Оказалось, в свои восемьдесят Горбачев бесконечно куда-то едет, летит, встречается, выступает, спорит, пишет, опять едет и летит. Я нервничала: время идет, а интервью откладывается, звонила помощникам Горбачева чуть ли не ежедневно. Но несколько раз назначенная встреча то переносилась, то внезапно отменялась и опять назначалась. Перестав что-либо понимать, я отчаялась. Но тут перезвонили из приемной: приезжайте завтра, у Горбачева окно.

Теперь мы стоим в пустом музее Фонда. И мне совершенно понятно: такой бешеный график, такая гонка встреч, интервью и выступлений ему просто необходимы. Ему остро требуется постоянно быть в движении, быть чем-то занятым. Потому что остановка, передышка, пауза автоматически означают дурацкие мысли и одиночество.

Это почти невозможно объяснить, в это трудно поверить постороннему человеку: Горбачеву действительно до сих пор очень тяжело, почти невозможно жить без нее. Без своей жены и друга Раисы.

Конечно, он очень старается. Но стоит остановиться на секунду – и опять подло свербит где-то внутри: это ведь он был и президентом, и генсеком. А первая леди СССР – она всегда была просто рядом с ним. И ей всегда за него доставалось.

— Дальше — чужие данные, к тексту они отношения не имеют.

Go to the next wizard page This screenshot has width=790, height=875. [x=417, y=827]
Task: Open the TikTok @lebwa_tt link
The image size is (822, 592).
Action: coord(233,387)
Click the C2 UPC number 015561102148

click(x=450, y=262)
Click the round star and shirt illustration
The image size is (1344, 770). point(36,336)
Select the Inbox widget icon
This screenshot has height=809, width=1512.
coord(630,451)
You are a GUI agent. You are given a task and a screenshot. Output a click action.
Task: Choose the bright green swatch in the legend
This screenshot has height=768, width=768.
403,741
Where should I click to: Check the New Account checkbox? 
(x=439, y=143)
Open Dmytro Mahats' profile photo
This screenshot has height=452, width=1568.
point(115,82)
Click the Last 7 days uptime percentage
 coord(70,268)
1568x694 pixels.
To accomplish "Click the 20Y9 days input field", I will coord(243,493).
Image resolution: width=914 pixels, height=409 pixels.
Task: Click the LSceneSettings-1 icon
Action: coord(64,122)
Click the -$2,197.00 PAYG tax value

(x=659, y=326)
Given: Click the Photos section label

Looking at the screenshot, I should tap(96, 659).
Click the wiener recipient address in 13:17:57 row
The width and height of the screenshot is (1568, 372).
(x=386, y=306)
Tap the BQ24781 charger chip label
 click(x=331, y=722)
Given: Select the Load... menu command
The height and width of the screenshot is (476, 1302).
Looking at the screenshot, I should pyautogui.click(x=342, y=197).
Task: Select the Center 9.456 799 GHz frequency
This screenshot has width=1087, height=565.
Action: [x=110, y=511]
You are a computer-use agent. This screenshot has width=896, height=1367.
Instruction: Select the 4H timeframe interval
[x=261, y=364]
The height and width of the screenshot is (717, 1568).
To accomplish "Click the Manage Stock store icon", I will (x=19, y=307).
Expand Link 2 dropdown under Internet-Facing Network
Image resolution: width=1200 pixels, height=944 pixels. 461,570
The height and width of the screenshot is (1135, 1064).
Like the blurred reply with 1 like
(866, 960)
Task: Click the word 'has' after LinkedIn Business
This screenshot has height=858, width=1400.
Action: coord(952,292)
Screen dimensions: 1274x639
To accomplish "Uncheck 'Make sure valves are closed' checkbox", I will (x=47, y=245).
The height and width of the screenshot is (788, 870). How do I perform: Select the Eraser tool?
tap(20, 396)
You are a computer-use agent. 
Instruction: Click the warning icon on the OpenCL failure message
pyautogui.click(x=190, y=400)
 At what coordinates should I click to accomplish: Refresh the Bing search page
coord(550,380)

«Это, конечно, было связано с моей работой и с тем, как она на всё, что касалось меня, что касалось страны, эмоционально реагировала. Как не вынесла того, какие сюрпризы преподнесла перестройка для нашей семьи: ведь каждый день газеты писали про нас столько напраслины! Она, видишь ли, всех раздражала, всех злила… И она это читала, молчала, терпела, – говорит Горбачев, глядя куда-то мимо меня. Даже не в сторону, не в точку, а в какую-то воображаемую «другую жизнь», в которой всё еще хорошо, всё обратимо, всё еще можно повернуть в хорошую сторону. – По вечерам, когда я приходил с работы, мы гуляли. Каждый вечер, хоть в полночь, хоть в два часа ночи, но мы с Раисой шли гулять. Нам надо было говорить с ней, такая вот за годы жизни выработалась потребность. И мы каждый вечер обо всем, что принес день, разговаривали. Даже в самые тяжелые времена всё равно проходили свои километры. Это было наше личное время. Сейчас мне не хватает этих прогулок, этих бесед… Сейчас жалею: она во время этих разговоров больше, конечно, слушала, я говорил. Это уж надо было ей дойти до какой-то высокой точки накала, чтобы она взяла слово, прервала. А так – всё держала в себе… И когда я думаю об этом… Знаешь, говорят, рак связан с постоянно испытываемым стрессом. И я это понимаю: конечно, у нее был стресс! Это стресс. И особенно после Фороса началось. Уже в Форосе с ней случился этот микроинсульт, такой тяжелый спазм, рука отнялась, речь отнялась. Потом частично всё восстановилось. Но как прежде уже никогда не было. И потом вот – рак».